The area's lifesaving history along the coast line of the Graveyard of the Atlantic is commemorated at the Old Coast Guard Station Museum located in the 1903 Seatack Lifesaving Service Station (the next one north of the Dam Neck Mills station) at 24th street adjacent to the boardwalk of Virginia Beach. The Old Coast Guard Station Museum has artifacts from the 1891 shipwreck of the Dictator, displays of period lifesaving equipment, educational programs, and even an online "Tower Cam", offering Internet users a similar view to those of members of the Lifesaving crews had over 100 years ago.

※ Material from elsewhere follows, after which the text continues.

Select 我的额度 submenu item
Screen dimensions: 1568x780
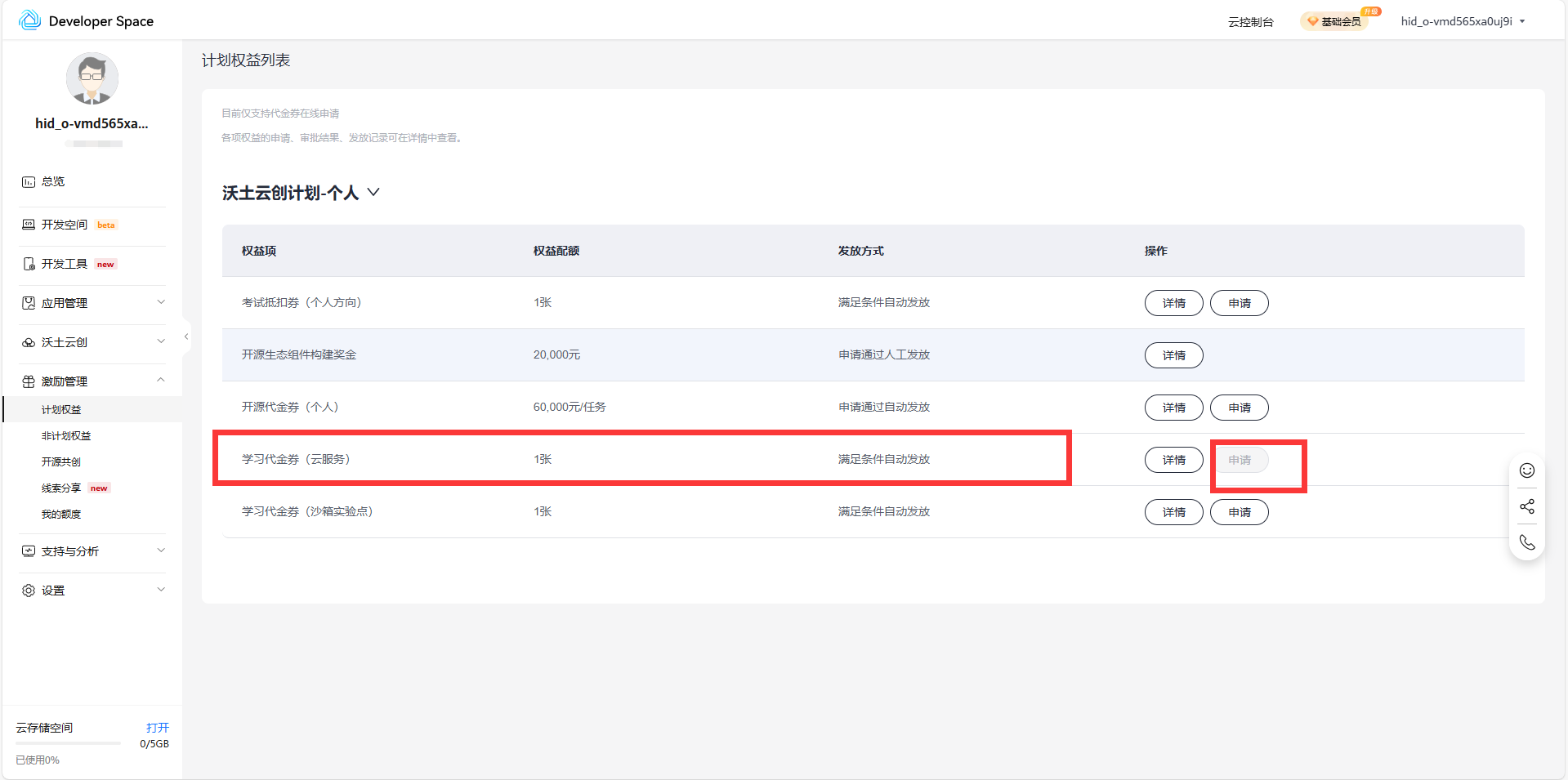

=== World War II, FTC Dam Neck ===
The United States Navy acquired the property during World War II to train anti-aircraft gunners. Since that, the mission was expanded to include training of Combat Systems operators and maintenance technicians. One notable former tenant command was Naval Guided Missile School (NAVGMSCOL), which provided training for the Polaris, Poseidon, and Trident 1 Backfit submarine-launched ballistic missile (SLBM) systems and various surface missile systems.

== Current mission ==
In 2004, FTC Dam Neck was reorganized and renamed Training Support Center Hampton Roads, to align it with the U.S. Navy's "Revolution In Training". The actual training activity is the Center for Surface Combat Systems, which is headquartered in Dahlgren, Virginia. TSC Hampton Roads supports the training mission, as its name suggests.

== Tenant commands ==
Other tenant commands currently at Dam Neck include the United States Naval Special Warfare Development Group (DEVGRU/NSWDG), Tactical Training Group Atlantic (TACTRAGRULANT), and Naval Surface Warfare Center Dahlgren Division Dam Neck Activity (NSWCDD DNA). TSC Hampton Roads is also home to the Navy and Marine Corps Intelligence Training Center (NMITC), which trains Marines and sailors in military intelligence.

Nearby, Dam Neck Annex is part of Naval Air Station Oceana.